Dove ti porta praticare il metodo Feldenkrais?

Chissà! come insegnante non posso sapere come ogni allievo elabora le lezioni. Sono però sicura che nessuno si ferma al movimento. Tanti ritrovano nei gesti quotidiani la piacevolezza e la fluidità sperimentata nelle lezioni, altri imparano a prendersi del tempo, a non forzare e poi c’è chi porta la sua esperienza su altri piani, come Enzo nel suo blog

‘L’imbarazzo dell’asceta’.

Lo scorso mese Enzo ha fatto il Camino di Santiago così, come preparazione, durante il corso a cui partecipava ho proposto delle lezioni sulla camminata. Nel suo Camino ha trovato utile ciò che ha sperimentato in palestra e nei momenti di difficoltà ha tirato fuori come arma contro la fatica dei tanti chilometri percorsi alcuni movimenti e ritmi.

La capacità di percepire la propria organizzazione e di fare dei piccoli ‘aggiustamenti’ per rendere i movimento più fluido sono la chiave che gli ha permesso di alleggerire la camminata e trovare l’agilità per continuare.

Ma continuando il Camino, trovata la giusta organizzazione, la propria andatura e abituandosi al ritmo della giornata, l’esperienza e le riflessioni sul metodo Feldenkrais iniziano a trascendere l’organizzazione motoria e, con il supporto della teoria, si applicano all’esperienza della camminata, del viaggio.

C’è il rientro, ma ancora non sazio del Feldenkrais, Enzo partecipa al residenziale ‘Different Gravity’ di 4 giorni. Ne esce una riflessione in parallelo tra la cucina e il metodo.

Il nutrimento, il gusto, l’immaginazione, il sapore….

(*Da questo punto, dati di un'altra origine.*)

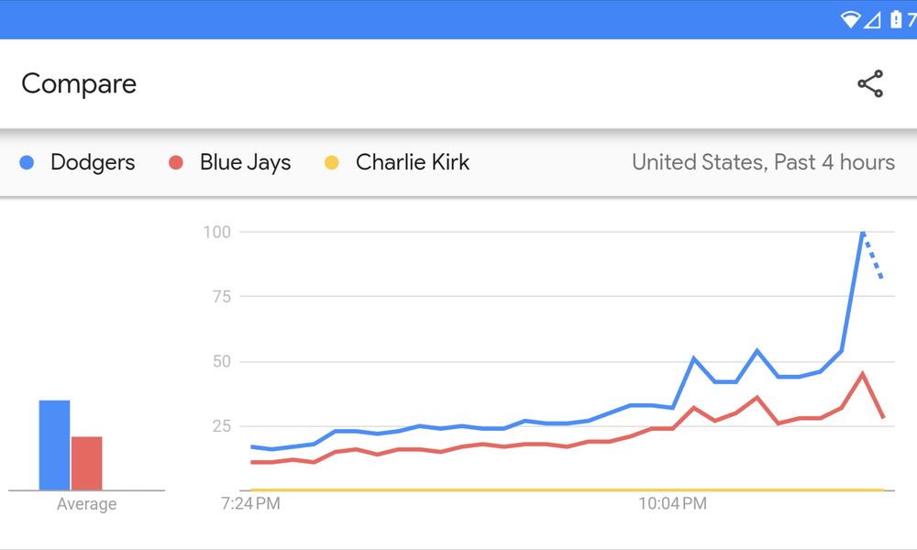917x550 pixels.
Task: Tap the share icon
Action: [869, 83]
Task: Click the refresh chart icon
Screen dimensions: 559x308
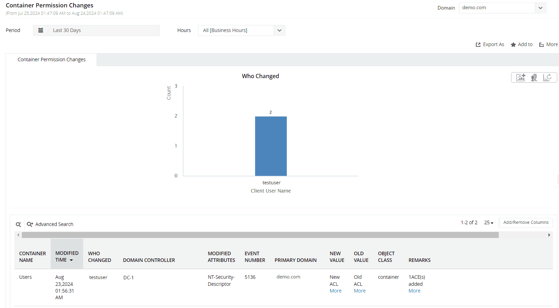Action: [x=547, y=77]
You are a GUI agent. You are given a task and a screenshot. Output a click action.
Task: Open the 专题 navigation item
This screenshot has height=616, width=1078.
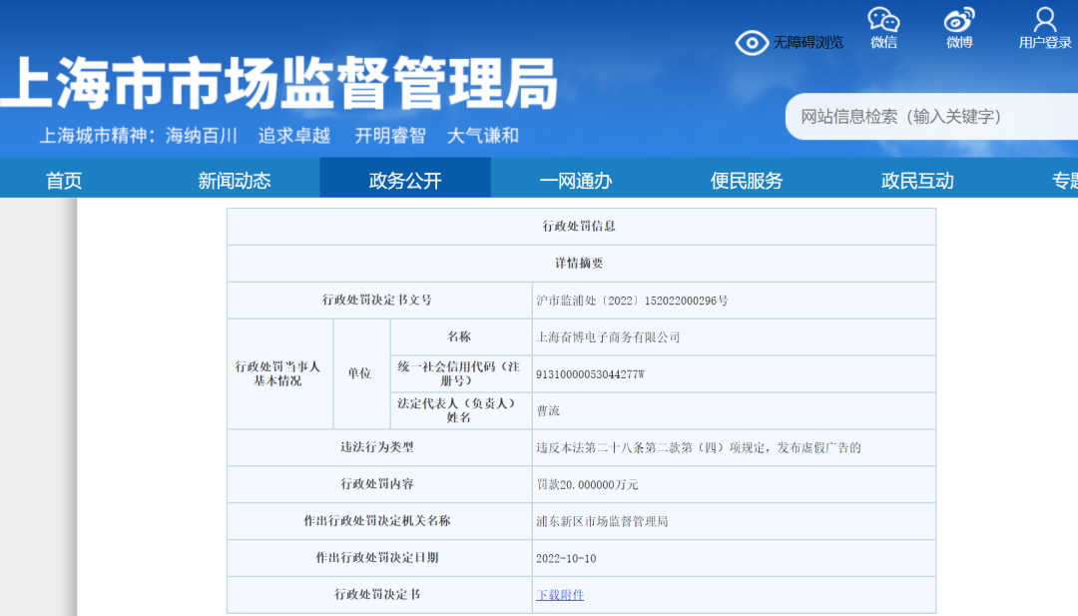(x=1063, y=178)
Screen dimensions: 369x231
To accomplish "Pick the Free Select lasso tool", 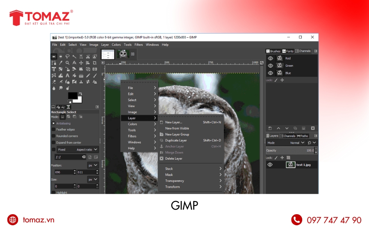I will [x=67, y=57].
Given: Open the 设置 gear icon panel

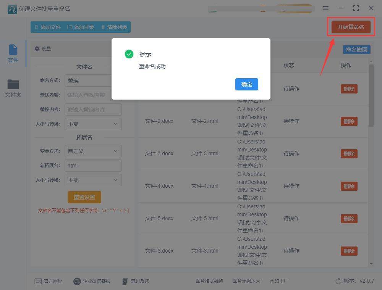Looking at the screenshot, I should pos(37,48).
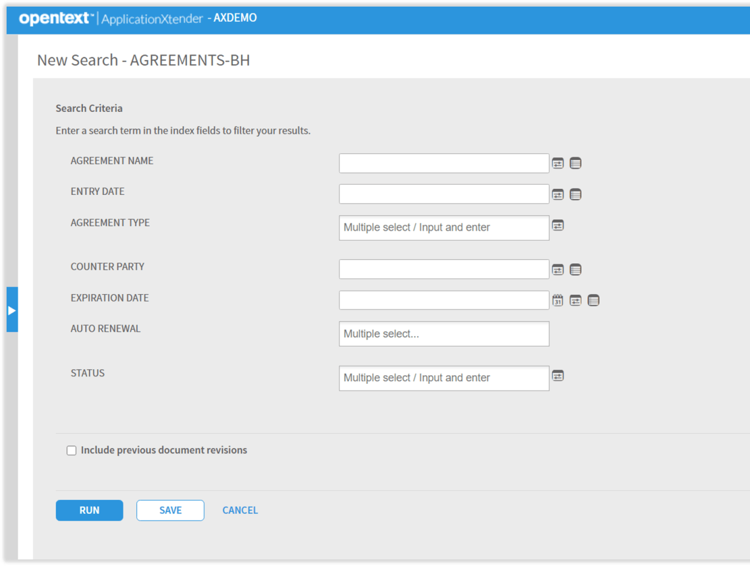Open search options for AGREEMENT NAME field
The width and height of the screenshot is (750, 566).
[558, 163]
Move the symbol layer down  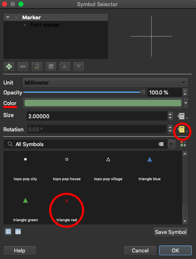click(79, 66)
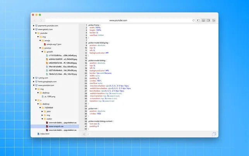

Raccogliere gli ingredienti, amalgamali, cuocerli aggiustando il sapore per far uscire quello desiderato, e se il risultato non soddisfa le aspettative c’è sempre la possibilità di riprovarci aggiustando qui e lì.

Tentativo dopo tentativo diventiamo sempre più sensibili e capaci di trovare le quantità e gli ingredienti che soddisfano il nostro palato.

E a voi dove ha portato il metodo Feldenkrais?